## [Exercise goal]
Pick up the sorting-algorithms text below at its last sentence and write the next part.

## [Provided passage]
......
# Sorting

Sorting algorithms come up so frequently that they deserve their own section.

In general, we want to solve the problem:

> Given an array of unsorted values, how can we sort them in ascending order?


Algorithm | Best Case | Average Case | Worst Case
----------|-----------|--------------|-----------
Bubble sort | $N^2$ | $N^2$ | $N^2$ 
Selection sort | $\frac{N^2}{2}$ | $\frac{N^2}{2}$ | $\frac{N^2}{2}$
Insertion sort | $N$ | $\frac{N^2}{2}$ | $N^2$
Quicksort | $N log N$ | $N log N$ | $N^2$

## 1. Bubble Sort

### 1.1. Algorithm
We "bubble up" the next highest unsorted number on each pass-through.

1. Start with 2 pointers pointing at the first two values in the array. 
2. Compare the left and right values. If `left_value > right_value`, swap them. Otherwise, do nothing.
3. Move both pointers one cell rightwards.
4. Repeat Steps 2-3 until we reach values that have already been sorted. This completes the first "pass-through" and means we have "bubbled up" the biggest number to the end of the array.
5. Start over. repeat Steps 1-4 to bubble up the second biggest number into the second to last position. Repeat this until we perform a pass through with no swaps.



In [76]:
def bubble_sort(array):
    """Bubble sort algorithm to sort an array into ascending order.

    Note we ignore edge cases for the sake of clarity.
    These are left as an exercise for the reader:
    - array is empty
    - array has only 1 element
    
    Parameters
    ----------
    array: list
        The array that we wish to sort.

    Returns
    -------
    array: list
        The input array sorted in-place.
    """
    # Initially the entire array is unsorted
    last_unsorted_index = len(array) - 1
    is_sorted = False

    while not is_sorted:
        # Set this to True before we pass through the elements, 
        # then if we need to perform a swap the array is not sorted so we set it to False
        is_sorted = True

        # Perform a pass-through
        for left_pointer in range(last_unsorted_index):
            right_pointer = left_pointer + 1

            if array[left_pointer] > array[right_pointer]:
                # Swap the values
                array[left_pointer], array[right_pointer] = array[right_pointer], array[left_pointer]
                is_sorted = False

        # The pass-through is finished so the next highest value has been "bubbled up".        
        last_unsorted_index -= 1

    return array

In [77]:
input_array = [8, 7, 5, 3, 1, 9, 0, 8, 23, 69, 420, 12]
bubble_sort(input_array)

[0, 1, 3, 5, 7, 8, 8, 9, 12, 23, 69, 420]

### 1.2. Complexity

Each pass through loops through one fewer element:

Pass-through number | Number of operations
---------|--------------
1  | N-1
2  | N-2
3  | N-3
4  | N-4
5  | N-5
...| ...
k  | N-k

So in total, there are $(N-1) + (N-2) + (N-3) + ... + 1$ comparisons. This is the sum of an arithmetic progression, which we can calculate as $\frac{N^2}{2}$.

Also worth noting that in the worst case - an input array in descending order - each comparison will also result in a swap. This does not affect the Big-O complexity but would slow down the run time in practice.
......
## [Dataset content]
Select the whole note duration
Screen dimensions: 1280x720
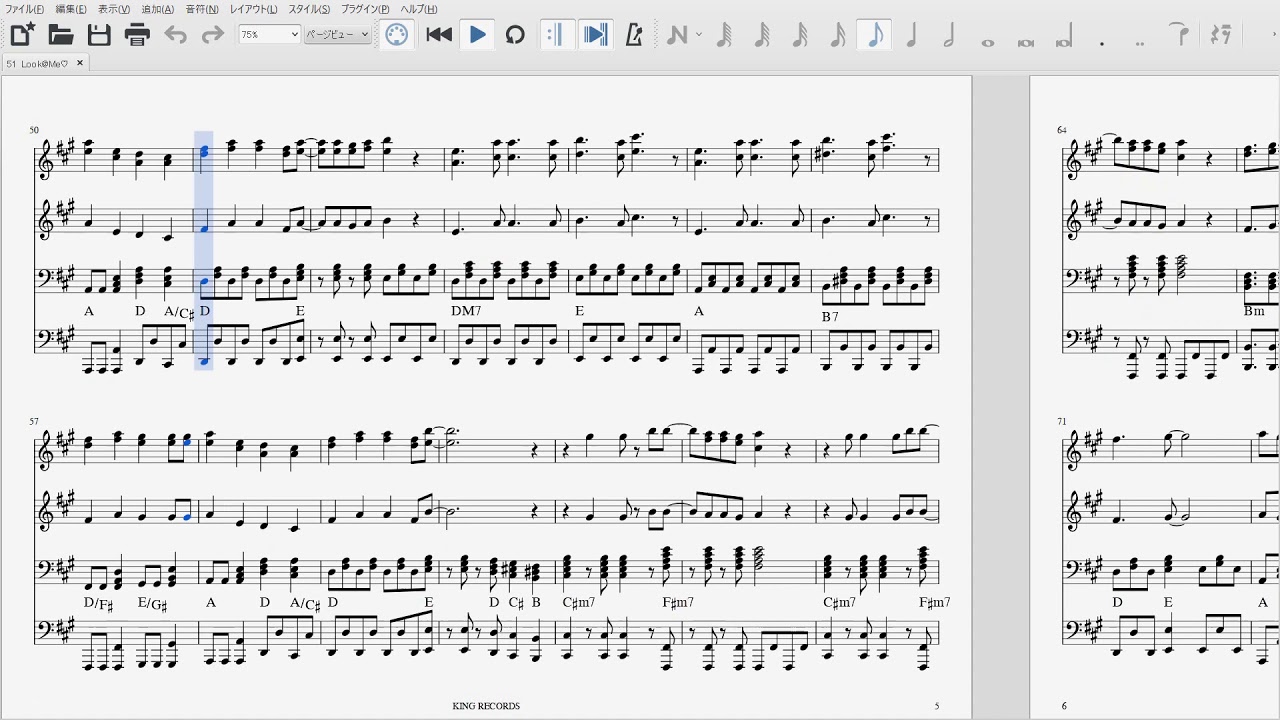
......
## [Expected answer]
There are $\frac{N^2}{2}$ comparisons and up to $\frac{N^2}{2}$ swaps, resulting in $O(N^2)$ total operations.


The complexity is therefore **$O(N^2)$**.

In general, any nested loop should be a hint at quadratic time complexity.

## 2. Selection Sort

### 2.1. Algorithm

Find the smallest value from the unsorted part of the array and put it at the beginning.

1. Check each cell of the array from left to right to find the lowest value. Store the index of the running minimum value.
2. At the end of pass-through $j$ (starting at 0), swap the minimum value with the one at index $j$.
3. Repeat steps 1-2 until we reach a pass-through that would start at the end of the array, i.e. $j = N-1$

In [72]:
def selection_sort(array):
    """Selection sort algorithm to sort an array into ascending order.
    
    Parameters
    ----------
    array: list
        The array that we wish to sort.

    Returns
    -------
    array: list
        The input array sorted in-place.
    """
    array_length = len(array)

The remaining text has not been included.